Supplied data:

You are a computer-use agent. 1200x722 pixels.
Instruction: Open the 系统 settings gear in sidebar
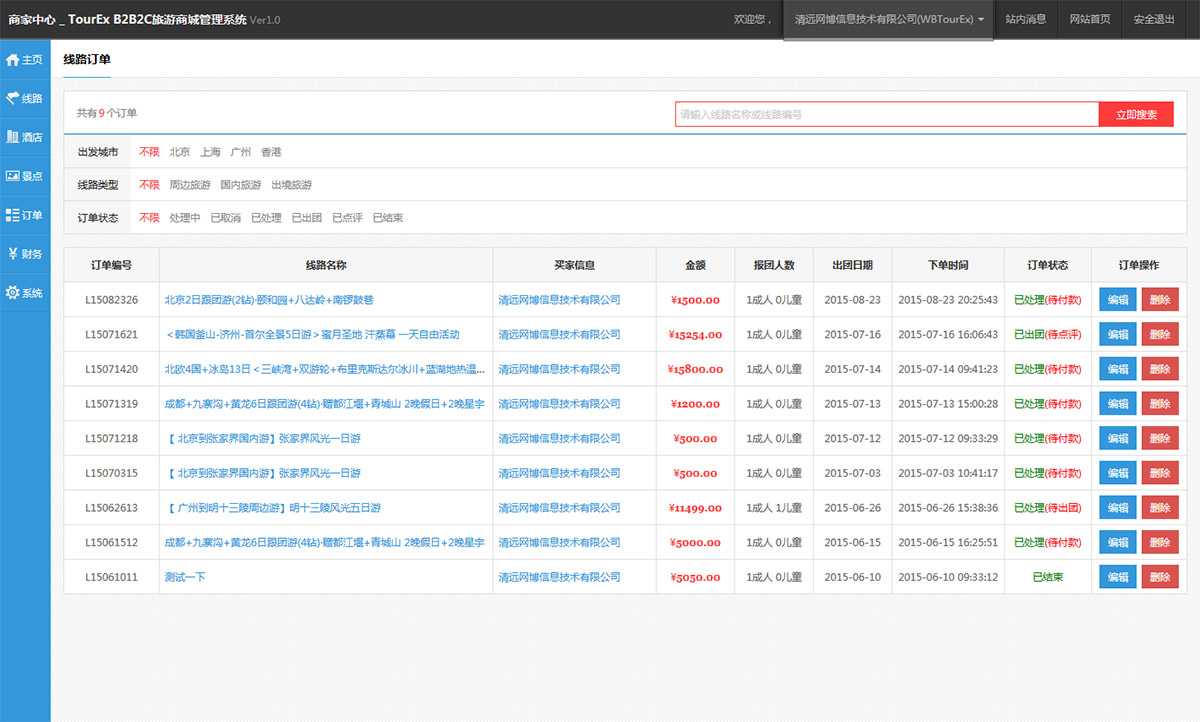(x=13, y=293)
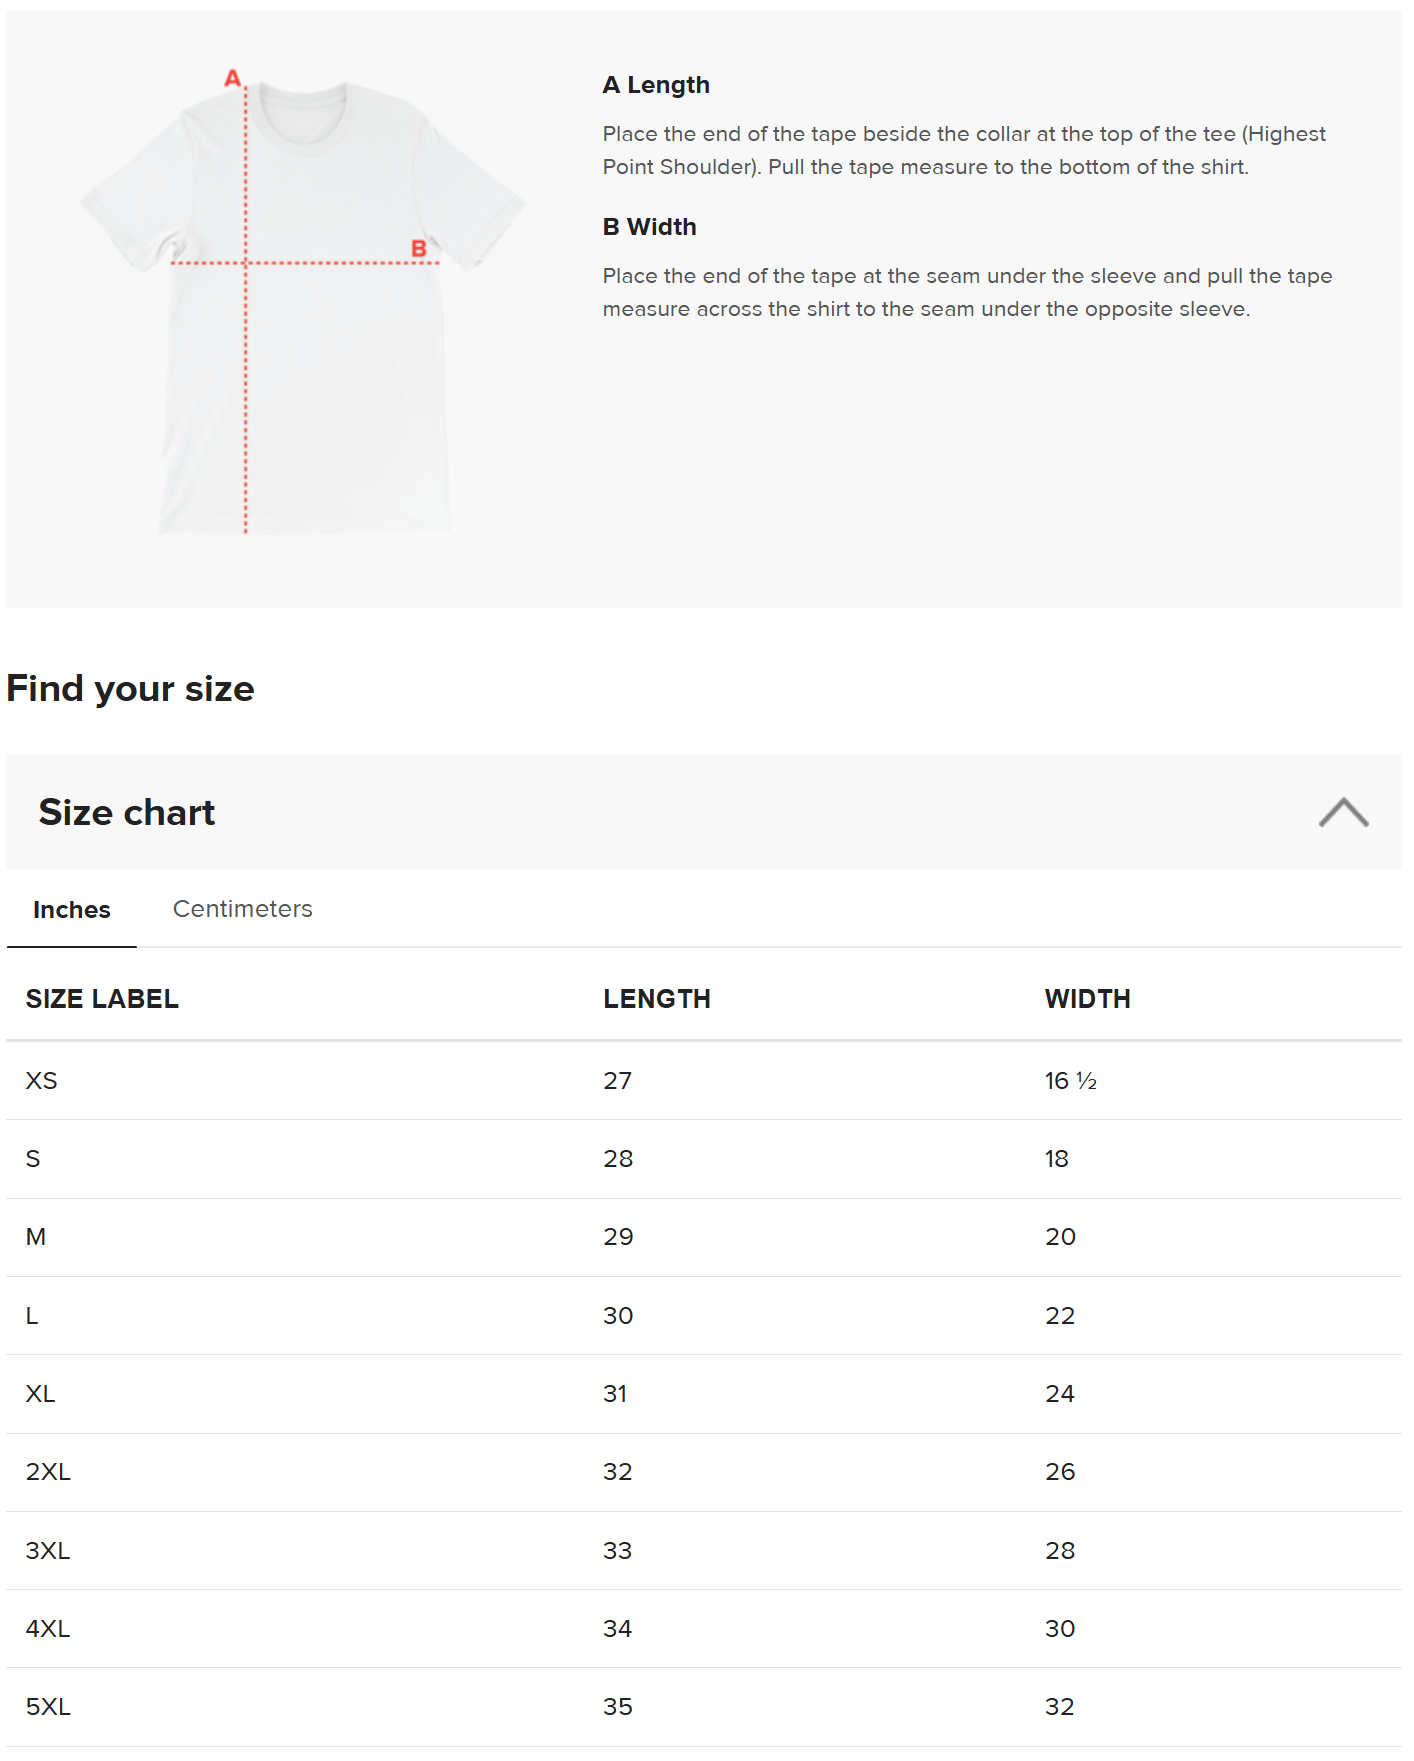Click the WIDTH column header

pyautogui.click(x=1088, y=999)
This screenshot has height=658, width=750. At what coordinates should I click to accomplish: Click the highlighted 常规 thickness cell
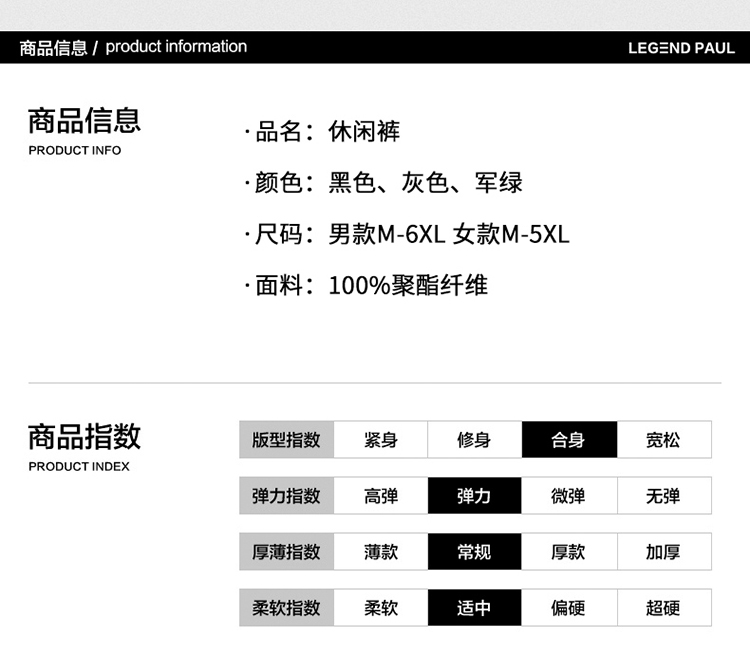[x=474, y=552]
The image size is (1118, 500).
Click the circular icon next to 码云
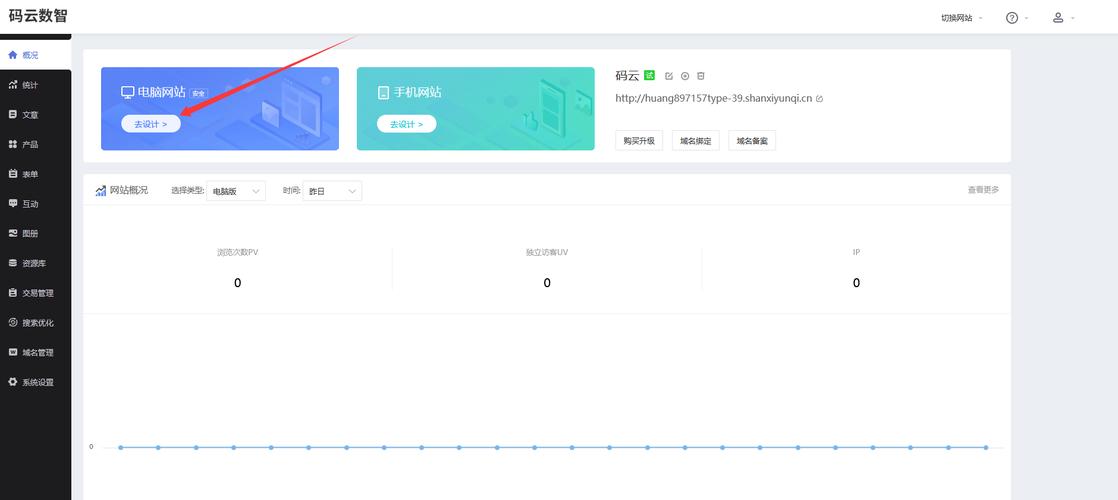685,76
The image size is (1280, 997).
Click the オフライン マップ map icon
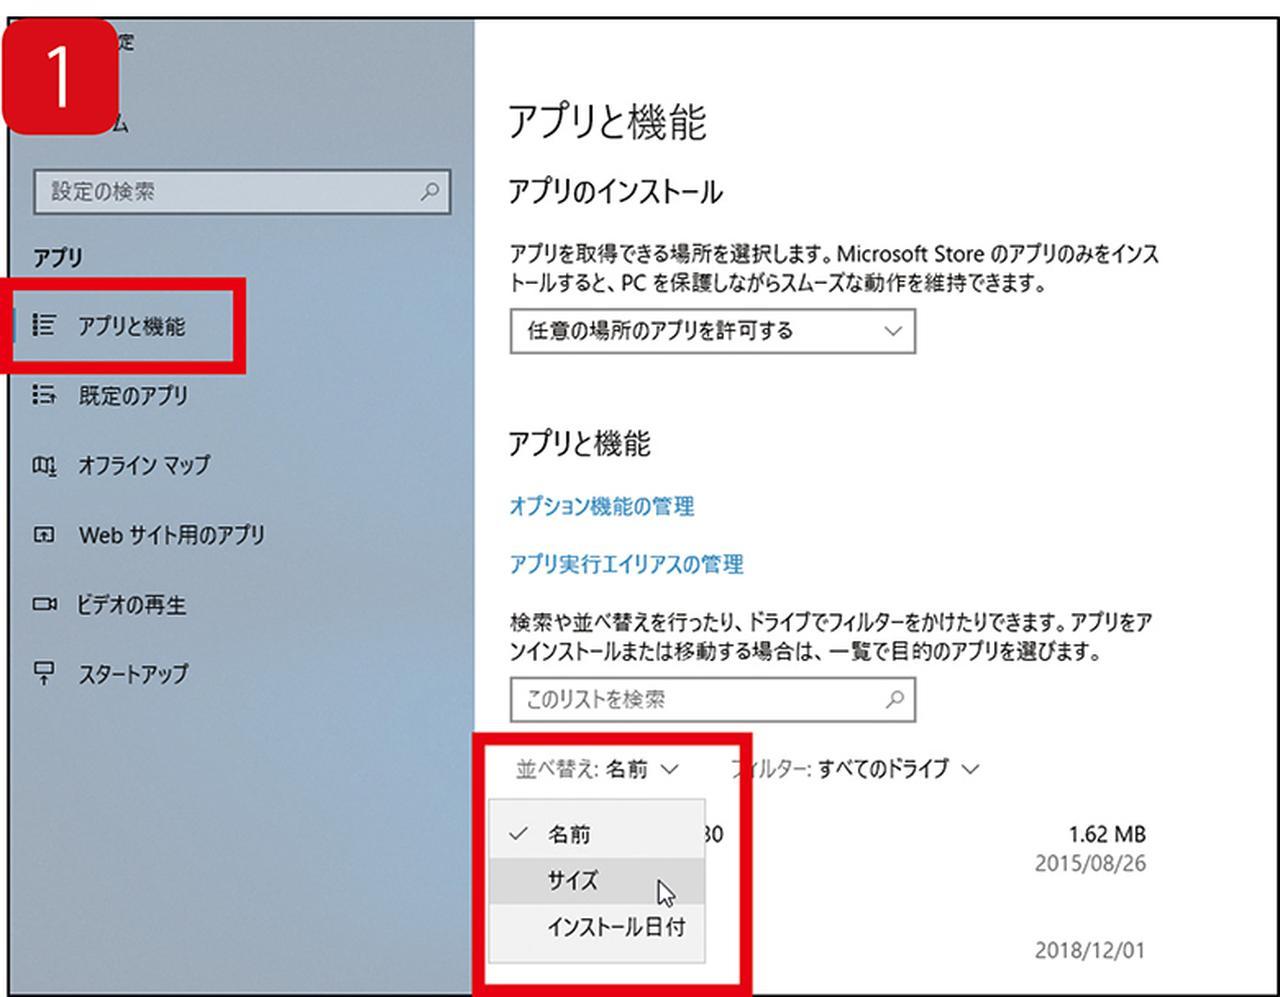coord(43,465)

What needs to be done:
Only the pictures are to be dropped; all other material above must be repeated exactly.

Response area:
You are a computer-use agent. 1200x722 pixels.
Instruction: Open the 系统 settings gear in sidebar
(x=13, y=293)
Click the WIDTH column header

pyautogui.click(x=1088, y=999)
This screenshot has height=658, width=750. At what coordinates should I click to accomplish: Click the highlighted 常规 thickness cell
[x=474, y=552]
The image size is (1118, 500).
Click the circular icon next to 码云
685,76
The image size is (1280, 997).
Click the オフライン マップ map icon
coord(43,465)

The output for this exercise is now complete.